■ Action item:
Without the images, write out the entries word for word.

[Stored items from a collection]
···

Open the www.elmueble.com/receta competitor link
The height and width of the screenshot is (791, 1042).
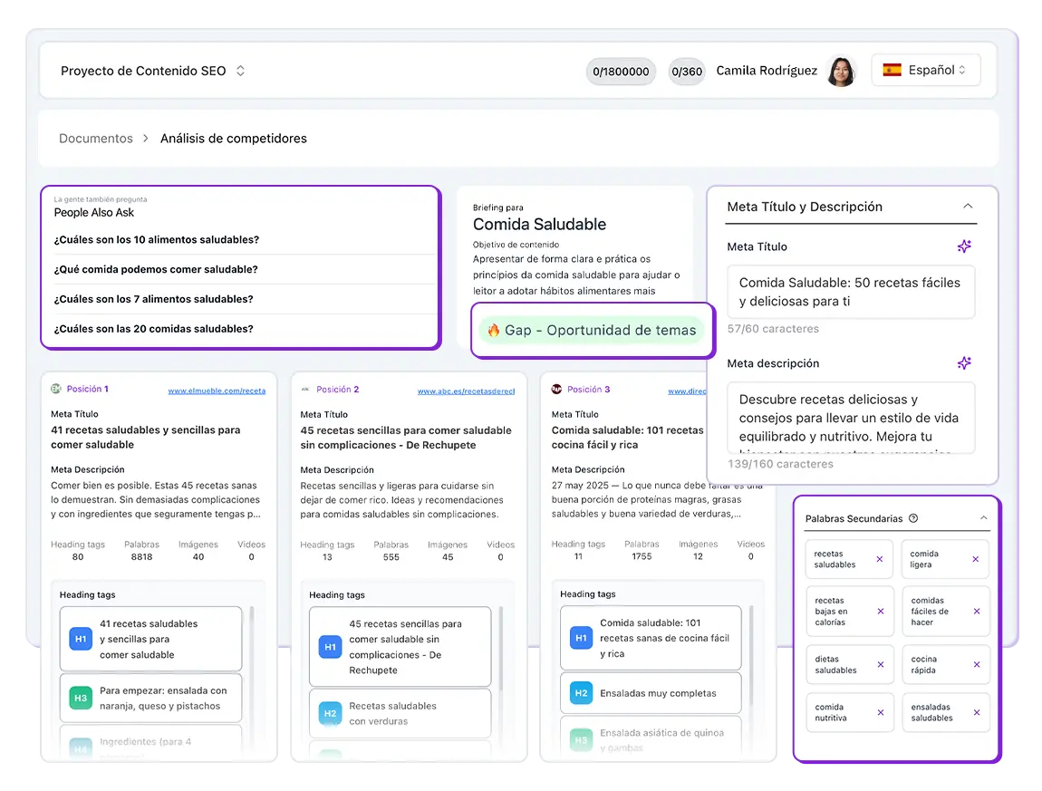point(217,390)
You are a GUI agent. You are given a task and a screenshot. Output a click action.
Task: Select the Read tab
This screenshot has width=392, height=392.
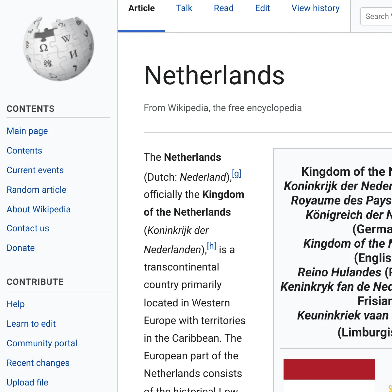coord(224,8)
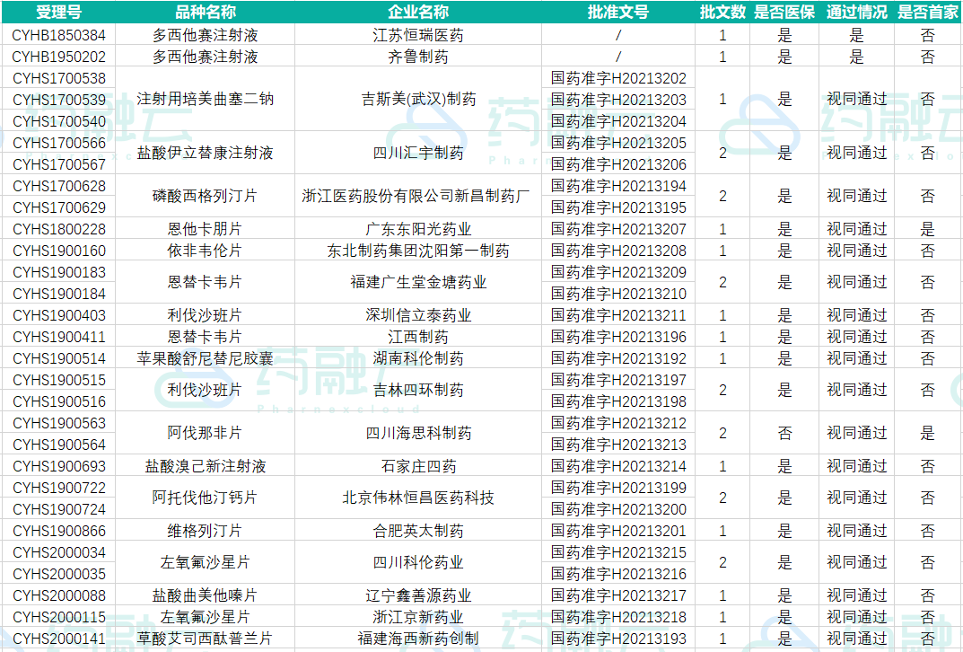Screen dimensions: 963x652
Task: Click the 磷酸西格列汀片 product cell
Action: click(x=205, y=196)
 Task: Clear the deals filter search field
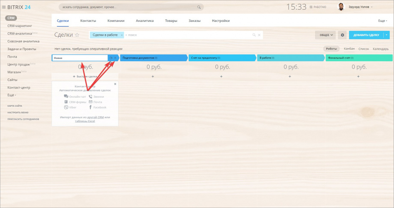[x=259, y=35]
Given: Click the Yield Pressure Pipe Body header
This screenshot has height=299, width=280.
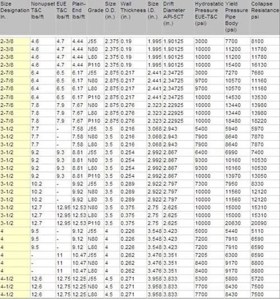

···

■ Written answer:
Open the www.elmueble.com/receta competitor link
The height and width of the screenshot is (791, 1042).
point(217,390)
You are a GUI agent. You are given a task and a screenshot. Output a click action.
Task: Select the Read tab
This screenshot has width=392, height=392.
coord(224,8)
Screen dimensions: 963x652
Task: Click the 磷酸西格列汀片 product cell
Action: click(x=205, y=196)
 Task: Clear the deals filter search field
[x=259, y=35]
Given: Click the Yield Pressure Pipe Body header
This screenshot has height=299, width=280.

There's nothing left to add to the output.